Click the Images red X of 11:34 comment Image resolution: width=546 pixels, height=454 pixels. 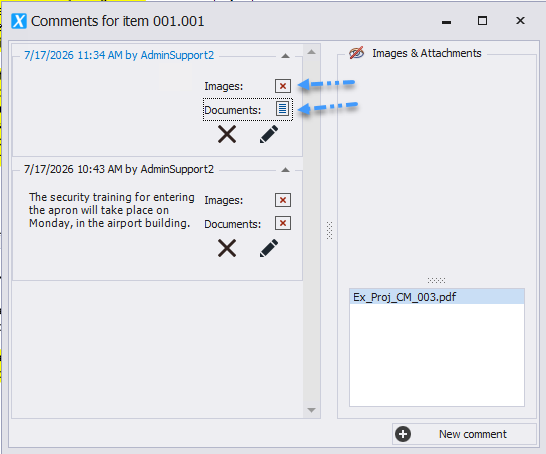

☆ ☆ ☆ ☆ ☆ ☆ ☆

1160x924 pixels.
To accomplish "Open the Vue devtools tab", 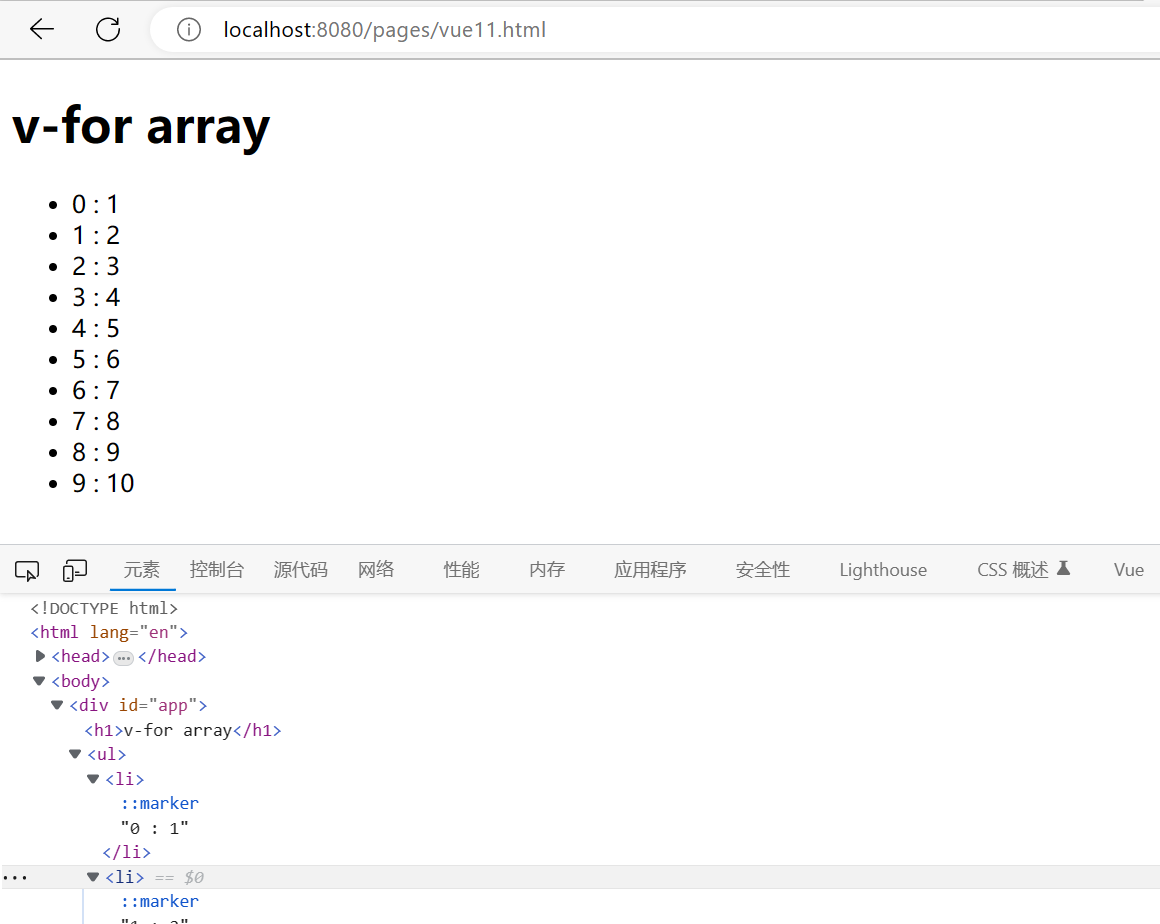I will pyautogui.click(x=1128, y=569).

☆ ☆ ☆ ☆ ☆ ☆ ☆

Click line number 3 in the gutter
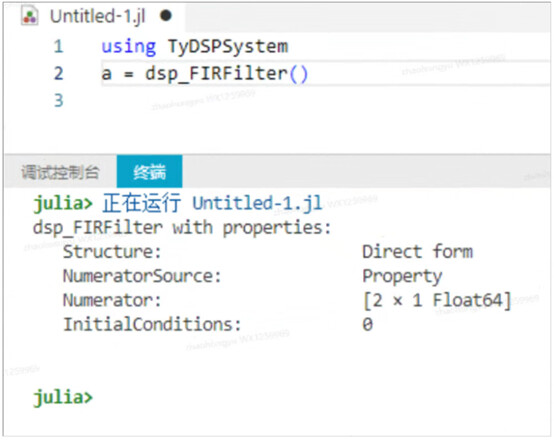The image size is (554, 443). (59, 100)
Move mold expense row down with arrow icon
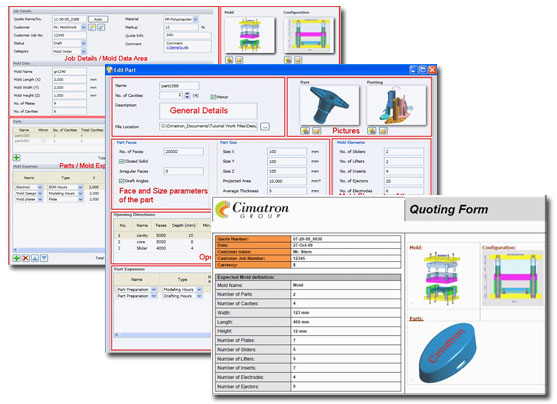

☆ ☆ ☆ ☆ ☆ ☆ ☆

THE PROBLEM: Look back over the records above. Reproduce exactly everything from the line with "Click line number 3 in the gutter" down to the line with "Move mold expense row down with arrow icon", inclusive, and leave the pictures out.

ANSWER BOX:
Click line number 3 in the gutter
The image size is (554, 443). (59, 100)
Move mold expense row down with arrow icon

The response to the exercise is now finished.